■ EXERCISE INSTRUCTIONS
Starting at the top of the records below and ending with the line that contains "Image resolution: width=1292", print each line exactly as written, skipping the pictures.

(Saved entries)
○ ○ ○

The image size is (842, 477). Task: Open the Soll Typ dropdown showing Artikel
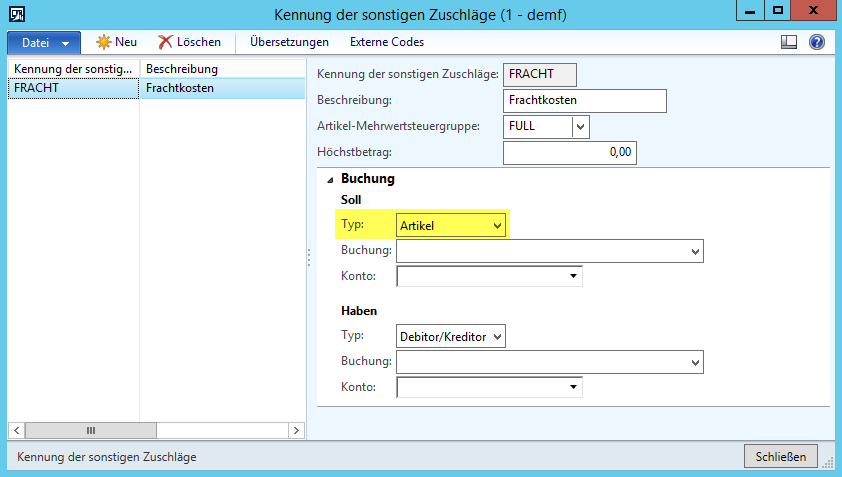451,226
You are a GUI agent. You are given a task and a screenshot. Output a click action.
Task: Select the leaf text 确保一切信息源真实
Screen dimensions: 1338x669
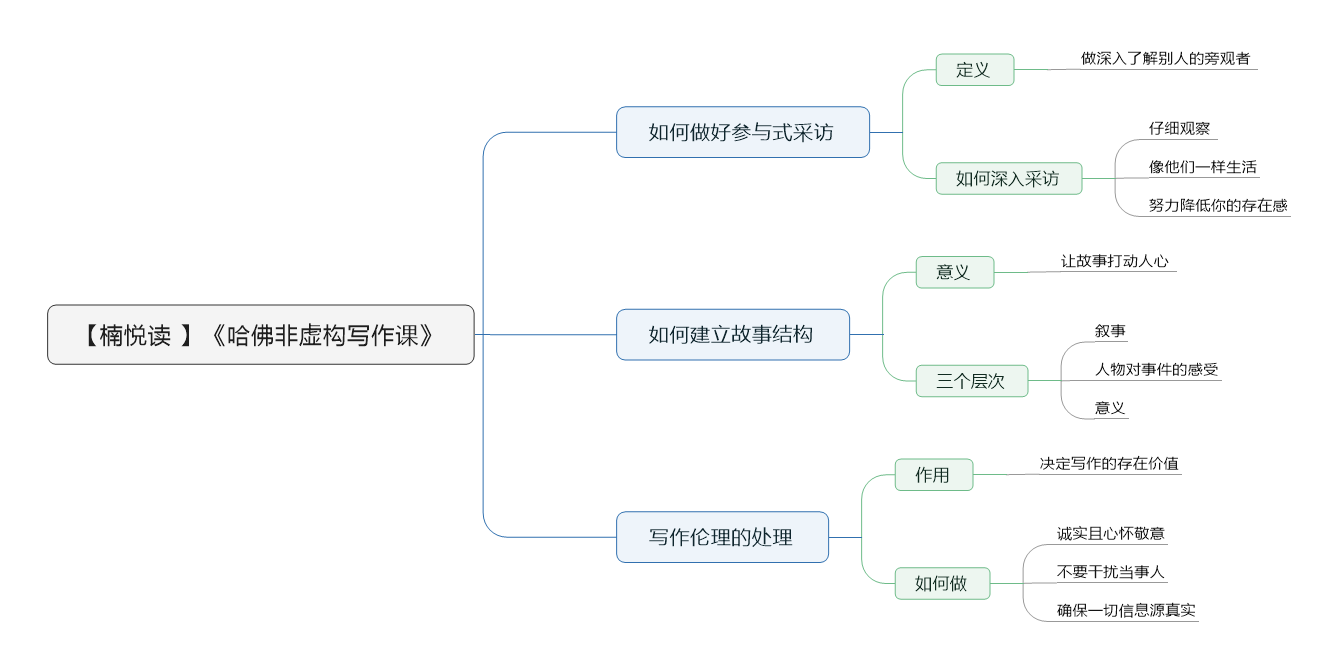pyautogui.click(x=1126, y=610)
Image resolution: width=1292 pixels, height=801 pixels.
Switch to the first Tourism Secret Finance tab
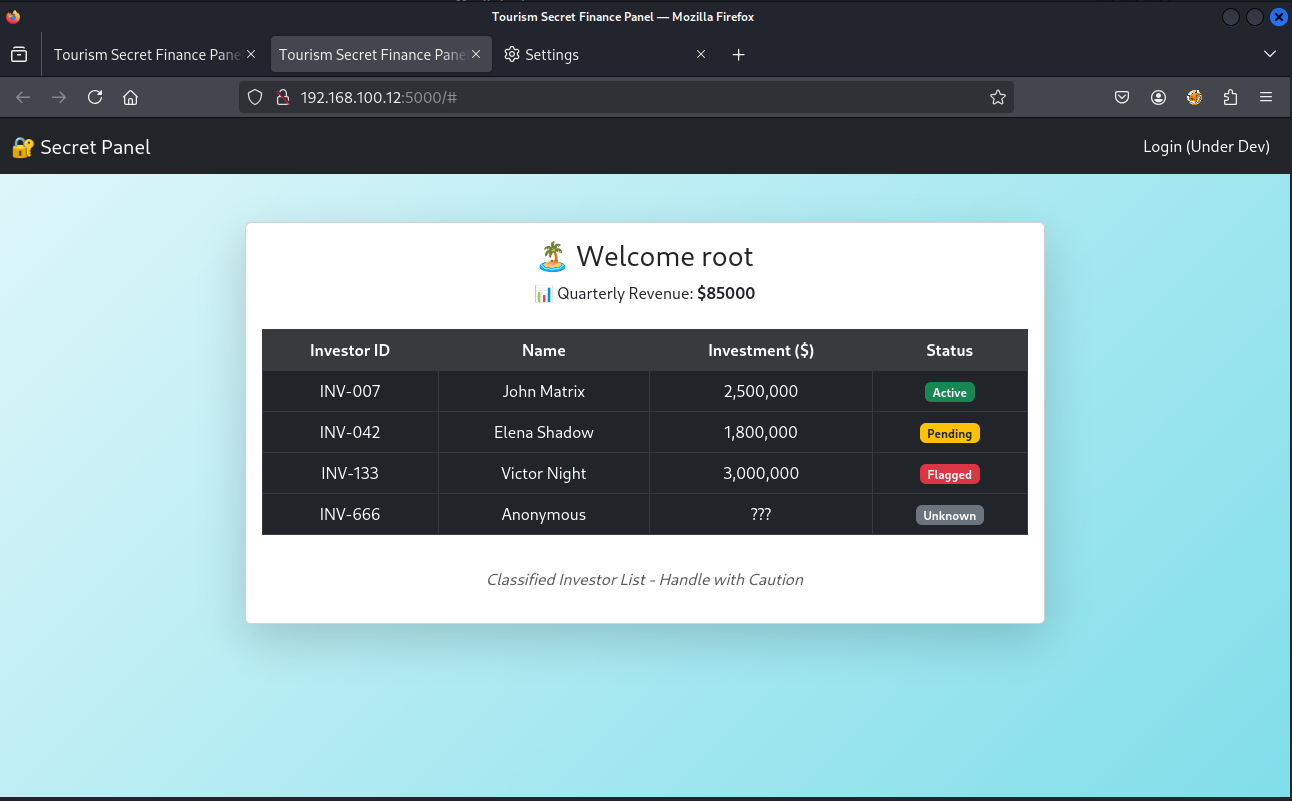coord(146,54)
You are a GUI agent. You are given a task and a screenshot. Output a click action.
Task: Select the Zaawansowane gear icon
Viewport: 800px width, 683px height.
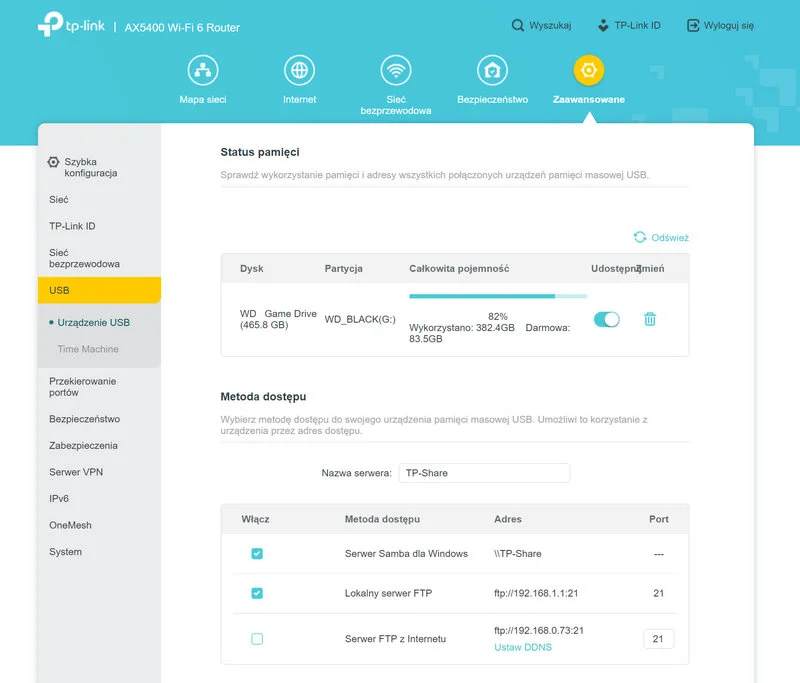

○ ○ ○

■ RESULT
The image size is (842, 477). Task: Open the Soll Typ dropdown showing Artikel
451,226
You are a GUI agent. You are given a task and a screenshot. Output a click action.
Task: Select the leaf text 确保一切信息源真实
Screen dimensions: 1338x669
pyautogui.click(x=1126, y=610)
Image resolution: width=1292 pixels, height=801 pixels.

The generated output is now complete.